▸ TEXT PASSAGE:
/---

Furthermore, by limiting the event to a small window of only 30 minutes, we are encouraging all our participants to speak then respond, conversing with one another in real-time, through networked space. We are not just sending lone tweets, but beaming a part of the entire dialogical Twitterverse, as it creates and amplifies meaning. Tweets in Space is more than a “public performance” – it “performs a public.”

MG: Now, you will be transmitting real-time tweets toward the exoplanet GJ667Cc, which is 22 light-years away. How long will it all take to get there?

SK and NS: Well, first off, we’re collecting all of the tweets in real time, but only sending them out later in October. The main reason for this is that we have to wait for the planets to align – literally. We want line of sight with GJ667Cc from where our dish is. The added bonus of time, however, is that this will allow us to really flesh out how we send the messages in a bundle. We want to include a kind of Rosetta Stone, where we will not only send binary ASCII codes of text in our signal, but also analog images of the text itself. We additionally intend to choose the most frequently used nouns in all the tweets from our database, then give a kind of “key” for each. If “dog” is common, for example, we can transmit: 1. an analog image of a dog, like a composite signal from a VCR; 2. a text image of the word “dog” in the same format; and 3. the binary ASCII code for the word dog.

\---

▸ DATA ENTRIES:
/---

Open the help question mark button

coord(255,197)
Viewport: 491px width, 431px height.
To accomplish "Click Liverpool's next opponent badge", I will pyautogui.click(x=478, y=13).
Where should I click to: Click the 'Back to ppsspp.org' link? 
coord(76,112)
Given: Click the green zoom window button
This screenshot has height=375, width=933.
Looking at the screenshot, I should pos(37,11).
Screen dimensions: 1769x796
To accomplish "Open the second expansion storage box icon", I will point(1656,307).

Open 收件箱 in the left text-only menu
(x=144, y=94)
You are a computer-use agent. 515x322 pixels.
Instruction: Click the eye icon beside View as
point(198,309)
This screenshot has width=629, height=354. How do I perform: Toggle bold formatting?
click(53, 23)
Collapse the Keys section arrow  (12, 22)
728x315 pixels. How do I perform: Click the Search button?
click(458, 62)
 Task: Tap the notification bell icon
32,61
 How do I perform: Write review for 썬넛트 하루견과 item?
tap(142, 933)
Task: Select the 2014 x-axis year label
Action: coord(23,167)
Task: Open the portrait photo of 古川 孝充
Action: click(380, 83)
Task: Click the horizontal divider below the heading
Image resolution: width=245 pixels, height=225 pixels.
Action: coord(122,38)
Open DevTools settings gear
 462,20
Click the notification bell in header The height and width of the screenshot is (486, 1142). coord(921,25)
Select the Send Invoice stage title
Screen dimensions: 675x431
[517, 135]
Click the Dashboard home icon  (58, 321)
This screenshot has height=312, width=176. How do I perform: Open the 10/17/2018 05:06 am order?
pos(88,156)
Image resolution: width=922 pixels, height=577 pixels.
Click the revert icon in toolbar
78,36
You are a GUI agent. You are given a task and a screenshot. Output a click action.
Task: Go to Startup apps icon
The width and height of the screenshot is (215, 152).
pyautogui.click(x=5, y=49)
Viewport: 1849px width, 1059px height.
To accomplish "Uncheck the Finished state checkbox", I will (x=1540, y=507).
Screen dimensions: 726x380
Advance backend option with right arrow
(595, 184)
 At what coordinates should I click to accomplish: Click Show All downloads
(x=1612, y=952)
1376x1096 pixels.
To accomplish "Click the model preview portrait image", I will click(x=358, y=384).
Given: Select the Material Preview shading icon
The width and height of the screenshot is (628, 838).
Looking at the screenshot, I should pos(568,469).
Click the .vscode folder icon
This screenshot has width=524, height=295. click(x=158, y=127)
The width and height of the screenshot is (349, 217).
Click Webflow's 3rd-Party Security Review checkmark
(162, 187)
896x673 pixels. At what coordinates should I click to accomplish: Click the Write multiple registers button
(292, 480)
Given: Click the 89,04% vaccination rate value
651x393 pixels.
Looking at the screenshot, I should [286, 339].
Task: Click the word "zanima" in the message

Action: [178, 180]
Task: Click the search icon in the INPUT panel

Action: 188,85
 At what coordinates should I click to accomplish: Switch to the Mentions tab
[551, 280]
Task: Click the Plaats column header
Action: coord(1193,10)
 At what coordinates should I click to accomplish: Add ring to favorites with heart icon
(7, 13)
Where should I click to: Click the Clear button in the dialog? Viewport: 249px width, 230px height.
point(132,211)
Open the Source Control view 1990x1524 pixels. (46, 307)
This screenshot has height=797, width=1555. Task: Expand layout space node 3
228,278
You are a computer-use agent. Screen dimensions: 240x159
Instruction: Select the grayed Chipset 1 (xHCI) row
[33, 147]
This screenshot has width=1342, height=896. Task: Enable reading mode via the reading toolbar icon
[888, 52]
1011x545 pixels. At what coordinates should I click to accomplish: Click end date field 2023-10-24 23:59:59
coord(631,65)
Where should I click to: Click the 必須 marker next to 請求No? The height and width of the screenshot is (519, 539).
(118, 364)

\---

▸ SET PROBLEM A: Check each statement against the Tweets in Space interview above. For each one, answer yes or no and quote the words that decide it: (i) The tweets are sent out as soon as they are collected. (ii) The exoplanet GJ667Cc is 22 light-years away. (iii) The event is limited to a window of 30 minutes.
▸ SET PROBLEM B: Write what follows the final sentence of the Tweets in Space interview above.

▸ EXERCISE OUTPUT A:
(i) No: "we’re collecting all of the tweets in real time, but only sending them out later in October."
(ii) Yes: "toward the exoplanet GJ667Cc, which is 22 light-years away."
(iii) Yes: "by limiting the event to a small window of only 30 minutes"

▸ EXERCISE OUTPUT B:
In terms of time/distance, when speaking in light years, these are the same thing. A light year is the distance light can travel in one year of Earth time (about 9.4605284 × 10 to the 15 meters). Since radio travels at the speed of light, a big dish on GJ667Cc will pick up the signal in 22 years. We should start listening for a response in 44 – though it may take them a while to get back to us…

MG: Will the code used for the project be open source, and if so, when and where can people expect to use it?

SK and NS: Yes it is! The most useful part of our code is the #collector, which saves real-time tweets to a database, that can then be used for live projections or web sites, or accessed and sorted later via all kinds of info. The problem is that it’s not really user friendly or out of the box – folks need a suped up server (VPN), and to plug into a few other open source wares. The main portion of the backend we used is actually already available at 140dev.com, and then we plugged that into Drupal, among other things. For now, we’re telling interested parties to contact our coder, Chris Butzen, if they want to use our implementation. And we hope to do public distribution on tweetsinspace.org if we are able to package it in a more usable format in the next 6 months.

MG: Are there any messages collected so far, grabbing your attention?

We’ve had thousands of tweets so far – even while just testing the ware in preparation for the performance. We’re anticipating a lot of participation! The tweets we’ve seen have ranged from variations on “hello [other] world” and “don’t eat us,” to political activism and negative commentary, to a whole surreal narrative of about 30 tweets per day over the last 3 months.

Furtherfield’s first Tweet in Space.

go to tweet aliens to add your own words…

Some of our favorite tweets have been those that question how to make our own world better. These speak to both the hope of space age-ike technology, as well as the hope in collective dialog – both of which our project tries to amplify. Such tweeters ask about the alien planet’s renewable energy sources, tax structures, education, art, and more.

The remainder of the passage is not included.